I'm out of here, and I'm out of this stupid outfit.
Wait! Joy of movement, increasing.
Love of dance, impossible to resist.
Look at me, girls.
I'm doing ballet.
And I love it! Am I wrong, or did it just get fatter in here? - Request permission to slink by.
- Permission pending.
First, light our cigarettes.
But you're already smoking cig - You're really pushing it.
- Come on, Homer.
You can't spell "obsequious" without l-O-U.
- I'll have to trust you on that.
- Marge was always a good speller.
- Let's ask her.
- No! Don't tell Marge! I'll be good.
I'll be good.
Just for that, you have to crawl around on the floor like the dog you are.
But Yes, ma'am.
Now say, "I am Homer Simpson, the lowly dog.
" In a dog voice! - I am Homer Simpson.
- Well, good.
Jump, Homer, jump.
- What's going on in here? - Absolutely nothing, Marge.
- What's that paper? - What paper? Homer, is this projection accurate? - Did you borrow money from my sisters? - I don't know, Marge.
I can't keep track of all my wheelings and dealings.
- He blew your savings on jack-o'- lanterns.
- You told! Sorry, Marge.
I never want to see you again! You either.
Homer, why didn't you tell me? I was ashamed, Marge.
I failed you as a husband and a provider.
And at best, I was a B-plus dog.
I'll understand if you wanna sleep on the couch tonight.
- How's Dad today? - Not too good, Lisa.
- Frankly, he's underneath the table.
- Nobody make me any breakfast.
A man so deeply in debt doesn't deserve it.
But I like to make you breakfast.
In that case, I'll just have French toast with double butter and a side of bacon.
But no powdered sugar, I don't deserve it.
Maybe a little powdered sugar.
See that? I started to do, like, a little arabesque.
But then I just fully went for it and pulled off the demi-entrechat.
Not that I'm into that kind of thing.
Bravissimo, Bart! Next week, class gives its first recital.
And you, you will dance the male lead.
Dance in front of my whole school? What is it with you and ballet? I know you have great conflict, Bart.
You love ballet.
Yet you feel the boys will laugh at you, no? No, I fear the girls will laugh at me.
I fear the boys will beat the snot out of me.
- Hey, Dad.
What you doing? - Daddy has very important work to do.
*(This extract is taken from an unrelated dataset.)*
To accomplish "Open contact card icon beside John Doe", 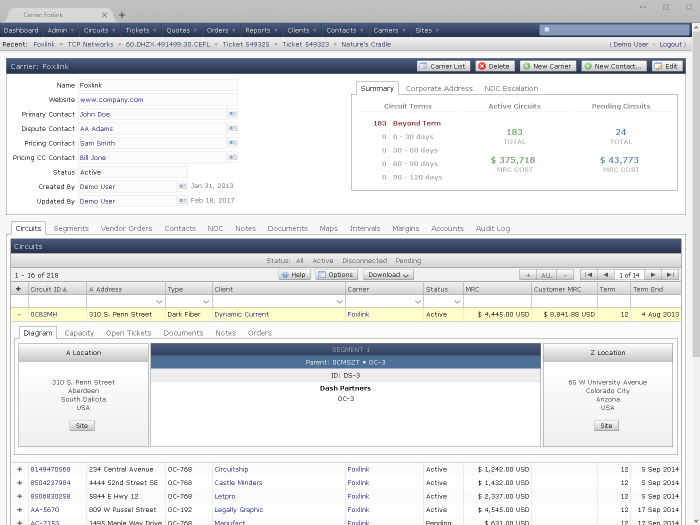I will coord(232,114).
He's looking through the want ads to find a part-time job.
Dad, that's a gag paper we got at the carnival.
No wonder I didn't hear about Bart being elected world's greatest sex machine.
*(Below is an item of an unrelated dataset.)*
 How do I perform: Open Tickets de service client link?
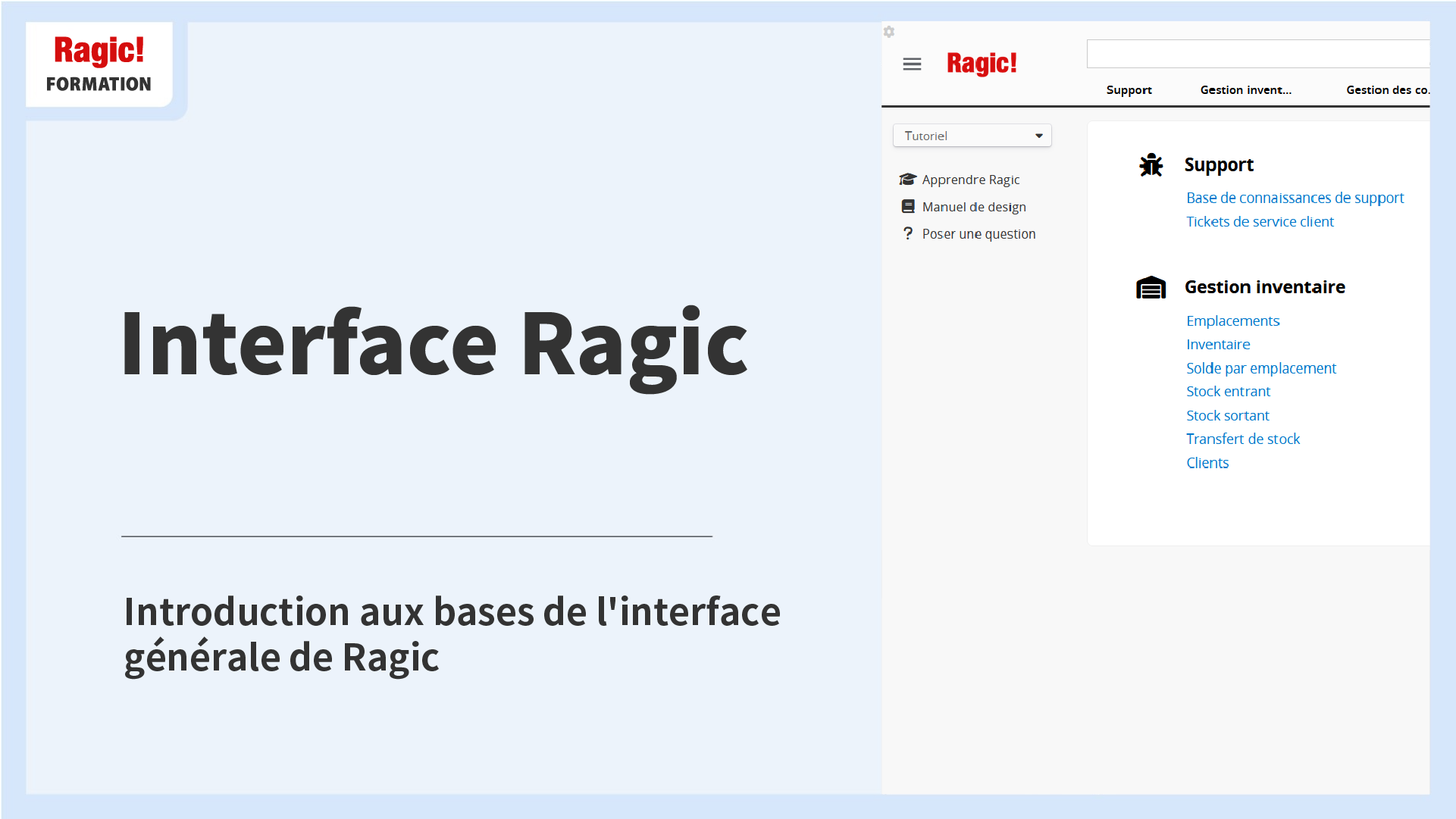(x=1260, y=222)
- I'll never pay off that debt! - Need money fast? Got no experience? Step up to elegance.
- Become a limo driver at Classy Joe's.
- That's it! I'll make money with a chauffeur job! Good thing you turned on that TV, Lisa.
I didn't turn it on, I thought you did.
Well, anyway, turn it off.
It is off.
You have to work hard to win this crowd over.
- Most of them are here for detention.
- Pretty big crowd.
We even bused in troublemakers from other schools.
That spiky-haired, masked dancer is really something.
- I wonder who he is.
- He's graceful, yet masculine.
So it's okay for me to enjoy this.
Oh, wow, I can't believe my very first passenger is comedy legend Mel Brooks.
I loved that movie Young Frankenstein.
Scared the hell out of me.
- Let's do that 2000-pound-man thing.
I'll be that Carl Reiner guy, and you be what's-his-face.
It's not easy.
It takes the genius of Carl Reiner and the timing that only we Sir, today, every country has a national anthem.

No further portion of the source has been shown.